II. The unaudited results for the first half of the financial year shall be submitted within forty five days from the end of the first half year. (The period of submission is in alignment with the time period prescribed for submission of financial results by issuers who have listed their debt securities and/or equity shares)
6. Facilitating ease of issuance:
The ILDM regulations, inter-alia, provide for the following provisions to be complied with by the issuer:
6.1. Current regulatory requirement:
a) Creation of escrow account: Regulation 5(6) of ILDM Regulations provide for creation of a separate escrow account. Regulation 24(3) of the said regulations provide for audit of such escrow account by the persons appointed by municipality.
b) Appointment of monitoring agency: Regulation 5(7) of ILDM Regulations provide for appointment of monitoring agency such as public financial institution or a scheduled commercial bank to monitor the earmarked revenue in the escrow account.
c) Appointment of debenture trustee: Proviso to Regulation 5(7) and Regulation 20(1) of ILDM Regulations provide that debenture trustee or an independent trustee shall be appointed in the case of a corporate municipal entity or a municipality respectively, for creating security in favour of such a trustee.

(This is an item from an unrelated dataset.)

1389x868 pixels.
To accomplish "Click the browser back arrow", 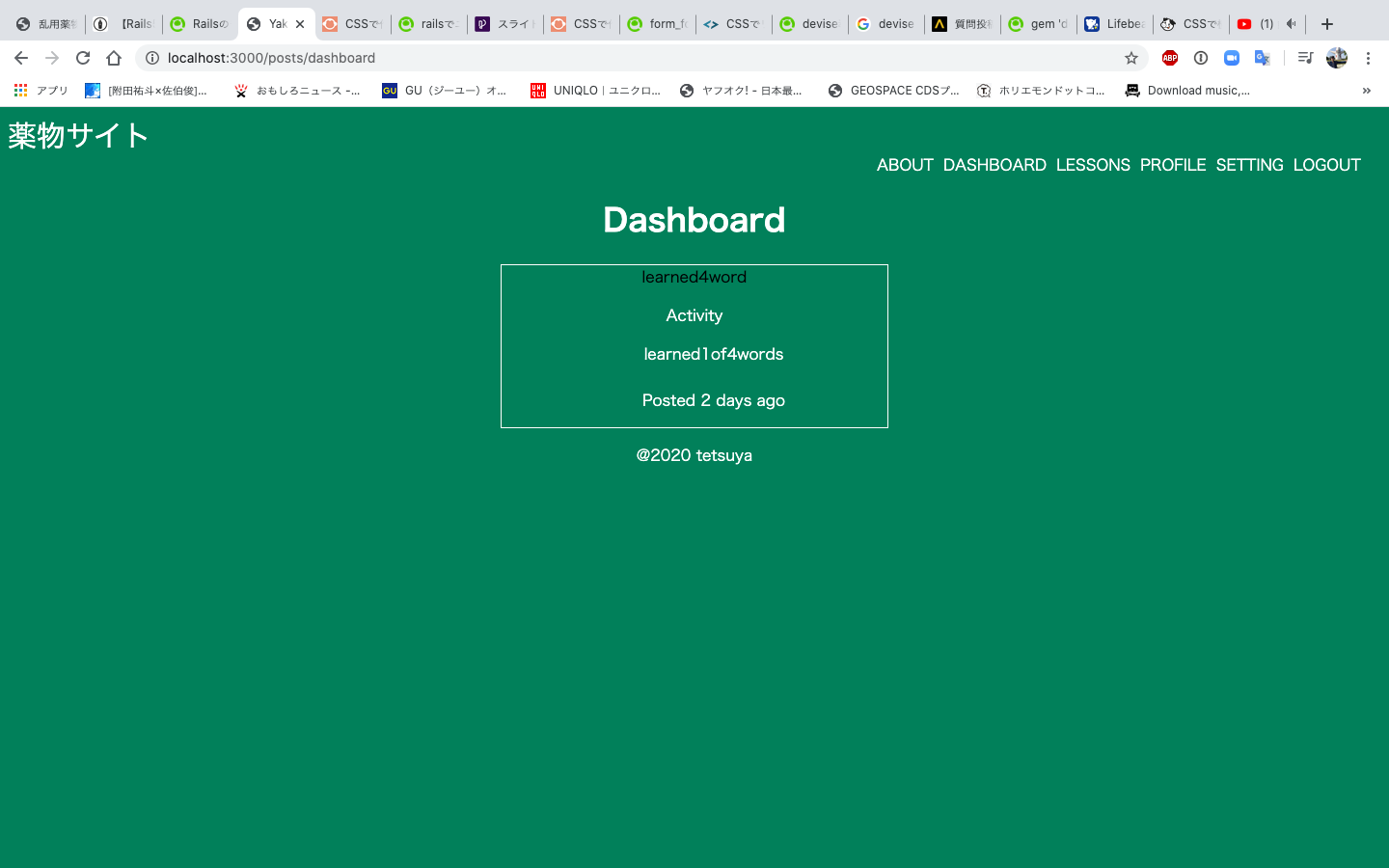I will pyautogui.click(x=21, y=58).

d) Viability certificate or detailed project appraisal report: Regulation 7(6) of ILDM Regulations provide that viability certificate or detailed project appraisal report shall be obtained by the issuer from a scheduled commercial bank or a public financial
e) Separate project implementation cell: Regulation 12(4) of ILDM Regulations provide for establishment of a separate project implementation cell to monitor the progress of the project(s).
f) Issuer’s contribution for projects: Regulation 12(5)of ILDM Regulations provide that Issuer’s contribution for each project to be not less than twenty per cent of the project costs to be contributed from their internal resources or grants of the issuer.
g) Asset cover/creation of security for secured debentures: Regulation 16 of ILDM Regulations provide for maintenance of 100% asset cover sufficient to discharge the principal amount at all times for the debt securities issued. Regulation 19(1) of ILDM Regulations provide that debt securities so issued shall be secured by creation of a charge, on the properties or assets or the receivables of the issuer. Further, in case of unsecured debentures, the debt securities shall be either backed by guarantee from State Government or Central Government or shall have structured payment
6.2. Need for review:
It has been represented that presently certain provisions such as appointment of monitoring agency, obtaining viability certificate etc., as provided for in the ILDM regulations, increase the cost of issuance and compliance burden on the issuer without providing commensurate protection to the investors. As Debenture Trustee is already being appointed by issuers, the responsibility for carrying out monitoring function can also be cast on the Debenture Trustee itself, without the need for appointing separate agency.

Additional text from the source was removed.